Oleh: H. Musthafa Helmy (Pimpred Majalah Risalah NU)   

Mahdi mengemas dua helai baju yang dimilikinya dan membungkusnya dalam kain mukena ibunya yang telah usang. Ia kenakan jubah yang mulai pudar warnannya serta memiliki beberapa tambalan. Ia tinggalkan desa kesayangannya, Rikan, menuju Shiraz, sebuah kota megah di abad pertengahan.
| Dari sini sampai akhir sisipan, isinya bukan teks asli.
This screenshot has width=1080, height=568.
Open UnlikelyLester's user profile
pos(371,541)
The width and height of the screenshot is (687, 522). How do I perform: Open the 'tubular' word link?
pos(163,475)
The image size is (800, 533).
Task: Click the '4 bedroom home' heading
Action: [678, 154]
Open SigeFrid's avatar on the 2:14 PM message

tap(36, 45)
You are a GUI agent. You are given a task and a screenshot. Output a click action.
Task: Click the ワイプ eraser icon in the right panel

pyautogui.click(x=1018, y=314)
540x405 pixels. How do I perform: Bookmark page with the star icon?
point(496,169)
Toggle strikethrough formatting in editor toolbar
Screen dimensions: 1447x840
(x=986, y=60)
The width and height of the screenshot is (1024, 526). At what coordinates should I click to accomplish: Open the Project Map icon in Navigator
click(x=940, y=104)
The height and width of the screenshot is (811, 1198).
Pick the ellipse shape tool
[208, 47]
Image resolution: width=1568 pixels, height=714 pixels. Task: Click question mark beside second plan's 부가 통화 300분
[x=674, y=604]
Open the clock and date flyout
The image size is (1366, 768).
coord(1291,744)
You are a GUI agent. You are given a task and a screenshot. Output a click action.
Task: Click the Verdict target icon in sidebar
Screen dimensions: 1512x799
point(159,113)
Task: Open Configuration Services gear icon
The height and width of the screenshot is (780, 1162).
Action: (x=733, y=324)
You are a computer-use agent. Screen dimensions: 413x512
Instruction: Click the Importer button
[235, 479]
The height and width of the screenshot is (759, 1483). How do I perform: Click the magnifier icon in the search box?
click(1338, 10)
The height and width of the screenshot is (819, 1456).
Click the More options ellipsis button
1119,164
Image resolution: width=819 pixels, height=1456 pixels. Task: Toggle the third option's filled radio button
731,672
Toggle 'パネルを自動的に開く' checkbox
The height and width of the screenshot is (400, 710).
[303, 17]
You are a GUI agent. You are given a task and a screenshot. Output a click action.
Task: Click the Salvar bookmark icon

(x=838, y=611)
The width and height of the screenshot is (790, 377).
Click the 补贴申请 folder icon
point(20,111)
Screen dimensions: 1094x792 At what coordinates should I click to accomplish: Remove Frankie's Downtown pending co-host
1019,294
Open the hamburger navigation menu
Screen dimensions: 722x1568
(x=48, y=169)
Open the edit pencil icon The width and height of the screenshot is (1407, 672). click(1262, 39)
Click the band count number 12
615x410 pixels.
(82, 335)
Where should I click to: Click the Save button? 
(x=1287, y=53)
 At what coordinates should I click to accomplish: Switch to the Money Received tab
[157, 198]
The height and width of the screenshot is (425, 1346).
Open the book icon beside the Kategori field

Terik menyenangat menerpa bebataun dan memantulkan cahaya silau. Matahari tepat di atas saat peluhnya mulai mengucur deras. Shiraz masih jauh, sekitar sepuluh mil lagi. Tapi, burung-burung telah menyapanya. Hingga ia tak kuasa menahan panas dan dahaya di Ashkari. Masjid tak begitu besar menghibur dan melindunginya.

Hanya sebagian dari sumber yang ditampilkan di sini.